Rylan standing at the front of the crowd, oblivious to what is happening until it actually does. I would have to deal with the burden of accepting this for my entire life, not only by disobeying Rylan and practically having another stake his claim, while also tying myself to Cloak in an unofficial ceremony.

This tradition originated out of nothing. Am I truly to believe that an order brought on by Cloak will keep everyone, Rylan included, from ever hurting me again? The queen doesn't involve magic, and she doesn't scratch the surface of oddities beyond the normal tradition brought to light years before her reign began. If I participate in Claiming's Eve, only the beliefs of the spectators and a pendant will keep anyone from touching me in the future.

Cloak is right. Once those bite marks fade, no one will know. There has to be something else, a symbol that keeps others far enough away that I won't have to worry about them going too far for my liking. I shake that thought from my head.

Am I truly beginning to think this through?

I suppose it wouldn't be the worst thing in the world. I believe in Claiming's Eve as much as a rebel to Rivian does. No hater of the throne bows down to such a strange tradition surrounded by endless platters of food and dancing until the sun rises the next morning. The turning of the seasons, and the royal family's reminder that they loom over our heads.
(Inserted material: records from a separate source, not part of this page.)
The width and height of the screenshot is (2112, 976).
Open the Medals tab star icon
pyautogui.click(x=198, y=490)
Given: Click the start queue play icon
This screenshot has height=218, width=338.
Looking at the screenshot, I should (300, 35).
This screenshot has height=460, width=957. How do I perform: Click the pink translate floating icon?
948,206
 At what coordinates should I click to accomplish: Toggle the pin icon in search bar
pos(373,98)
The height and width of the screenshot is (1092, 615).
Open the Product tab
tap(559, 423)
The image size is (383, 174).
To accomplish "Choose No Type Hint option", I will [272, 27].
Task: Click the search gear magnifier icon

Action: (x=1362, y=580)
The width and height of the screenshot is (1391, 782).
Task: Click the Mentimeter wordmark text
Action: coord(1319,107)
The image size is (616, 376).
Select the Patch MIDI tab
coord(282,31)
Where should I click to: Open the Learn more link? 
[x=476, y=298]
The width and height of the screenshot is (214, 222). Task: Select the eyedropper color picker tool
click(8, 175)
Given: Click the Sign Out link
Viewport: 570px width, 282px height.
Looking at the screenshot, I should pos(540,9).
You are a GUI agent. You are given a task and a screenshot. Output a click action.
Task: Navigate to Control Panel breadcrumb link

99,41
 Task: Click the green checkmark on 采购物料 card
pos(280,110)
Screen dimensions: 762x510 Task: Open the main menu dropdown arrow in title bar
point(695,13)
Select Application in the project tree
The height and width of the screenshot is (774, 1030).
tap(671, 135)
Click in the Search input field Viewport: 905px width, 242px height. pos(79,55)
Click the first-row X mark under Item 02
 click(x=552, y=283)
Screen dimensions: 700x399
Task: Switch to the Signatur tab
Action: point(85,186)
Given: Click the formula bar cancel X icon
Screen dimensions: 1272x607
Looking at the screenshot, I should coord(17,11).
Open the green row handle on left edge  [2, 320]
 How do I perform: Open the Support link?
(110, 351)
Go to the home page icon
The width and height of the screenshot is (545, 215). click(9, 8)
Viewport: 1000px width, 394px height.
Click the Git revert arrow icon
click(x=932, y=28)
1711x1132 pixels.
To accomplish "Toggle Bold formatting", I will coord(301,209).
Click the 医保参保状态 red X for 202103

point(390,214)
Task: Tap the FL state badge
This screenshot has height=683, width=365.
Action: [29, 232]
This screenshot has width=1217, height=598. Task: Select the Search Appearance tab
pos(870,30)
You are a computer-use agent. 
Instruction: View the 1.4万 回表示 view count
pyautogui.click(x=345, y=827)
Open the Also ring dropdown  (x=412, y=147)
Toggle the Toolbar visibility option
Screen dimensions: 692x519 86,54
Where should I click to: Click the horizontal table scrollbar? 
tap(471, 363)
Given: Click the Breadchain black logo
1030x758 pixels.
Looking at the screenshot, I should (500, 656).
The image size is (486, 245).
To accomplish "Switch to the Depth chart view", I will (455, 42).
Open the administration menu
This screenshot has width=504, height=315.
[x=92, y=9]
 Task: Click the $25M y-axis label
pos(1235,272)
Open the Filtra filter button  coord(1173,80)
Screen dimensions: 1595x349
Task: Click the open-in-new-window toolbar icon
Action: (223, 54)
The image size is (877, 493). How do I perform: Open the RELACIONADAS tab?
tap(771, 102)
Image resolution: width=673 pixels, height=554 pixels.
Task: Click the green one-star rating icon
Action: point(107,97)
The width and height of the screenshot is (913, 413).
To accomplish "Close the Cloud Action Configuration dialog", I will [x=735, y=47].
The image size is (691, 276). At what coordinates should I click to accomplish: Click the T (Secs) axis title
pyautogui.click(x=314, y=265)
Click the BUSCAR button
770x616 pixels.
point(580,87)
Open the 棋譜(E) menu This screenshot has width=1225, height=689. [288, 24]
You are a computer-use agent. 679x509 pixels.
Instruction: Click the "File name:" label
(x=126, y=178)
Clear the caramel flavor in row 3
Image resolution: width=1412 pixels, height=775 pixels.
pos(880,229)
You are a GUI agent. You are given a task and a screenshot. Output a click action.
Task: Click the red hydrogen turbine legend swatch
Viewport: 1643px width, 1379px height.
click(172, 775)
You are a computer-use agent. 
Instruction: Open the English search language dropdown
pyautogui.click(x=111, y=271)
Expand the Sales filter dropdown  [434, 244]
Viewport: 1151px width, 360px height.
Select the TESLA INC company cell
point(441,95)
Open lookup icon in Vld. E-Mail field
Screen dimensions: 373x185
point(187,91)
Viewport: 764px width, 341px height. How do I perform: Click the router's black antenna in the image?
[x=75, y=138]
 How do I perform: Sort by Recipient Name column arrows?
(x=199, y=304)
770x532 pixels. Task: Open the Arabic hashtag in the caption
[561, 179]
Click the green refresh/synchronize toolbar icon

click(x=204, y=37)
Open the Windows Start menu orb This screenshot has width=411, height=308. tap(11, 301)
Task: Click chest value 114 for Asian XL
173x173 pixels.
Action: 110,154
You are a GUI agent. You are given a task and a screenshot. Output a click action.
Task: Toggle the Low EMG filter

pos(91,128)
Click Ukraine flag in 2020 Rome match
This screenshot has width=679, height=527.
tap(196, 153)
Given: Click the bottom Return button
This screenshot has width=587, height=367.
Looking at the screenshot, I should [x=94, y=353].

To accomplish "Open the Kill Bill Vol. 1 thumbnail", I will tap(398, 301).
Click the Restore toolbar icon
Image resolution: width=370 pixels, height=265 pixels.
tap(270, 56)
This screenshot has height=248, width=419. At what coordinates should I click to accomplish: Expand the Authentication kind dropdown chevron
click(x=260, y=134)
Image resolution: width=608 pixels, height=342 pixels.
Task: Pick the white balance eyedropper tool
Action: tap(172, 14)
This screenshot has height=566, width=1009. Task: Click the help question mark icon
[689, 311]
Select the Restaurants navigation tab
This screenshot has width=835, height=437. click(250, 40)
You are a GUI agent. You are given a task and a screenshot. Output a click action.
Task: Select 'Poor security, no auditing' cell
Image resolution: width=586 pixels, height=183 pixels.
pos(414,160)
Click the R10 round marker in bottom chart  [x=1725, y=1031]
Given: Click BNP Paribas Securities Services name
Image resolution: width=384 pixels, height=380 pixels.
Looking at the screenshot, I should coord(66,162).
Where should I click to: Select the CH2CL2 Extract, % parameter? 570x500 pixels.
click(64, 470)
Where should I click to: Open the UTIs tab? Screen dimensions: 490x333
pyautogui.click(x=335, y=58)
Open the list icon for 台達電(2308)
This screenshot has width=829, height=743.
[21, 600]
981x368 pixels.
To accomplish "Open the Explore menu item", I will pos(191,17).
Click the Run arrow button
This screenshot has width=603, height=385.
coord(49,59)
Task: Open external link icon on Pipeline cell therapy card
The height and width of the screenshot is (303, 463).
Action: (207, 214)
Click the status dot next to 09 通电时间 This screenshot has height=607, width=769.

Rylan enjoys hearing the tales of Claiming's Eve. He whispers under his breath about the men and women that stood with the royals, binding themselves to a prince, princess, or their queen for life. Eligius can talk about anything and everything for hours on end, but this celebration keeps him going until the moon rises in the sky and no one waits around to hear his thoughts on the matter. Putting my husband and him together; it never ends.

They believe the claiming holds true, and anyone that finds themselves captured into the celebration landed there through fate. It is not the worst theory, but not the best either. If they won't bother reading the origins of the kingdom's most esteemed tradition, I won't waste my time explaining it to them.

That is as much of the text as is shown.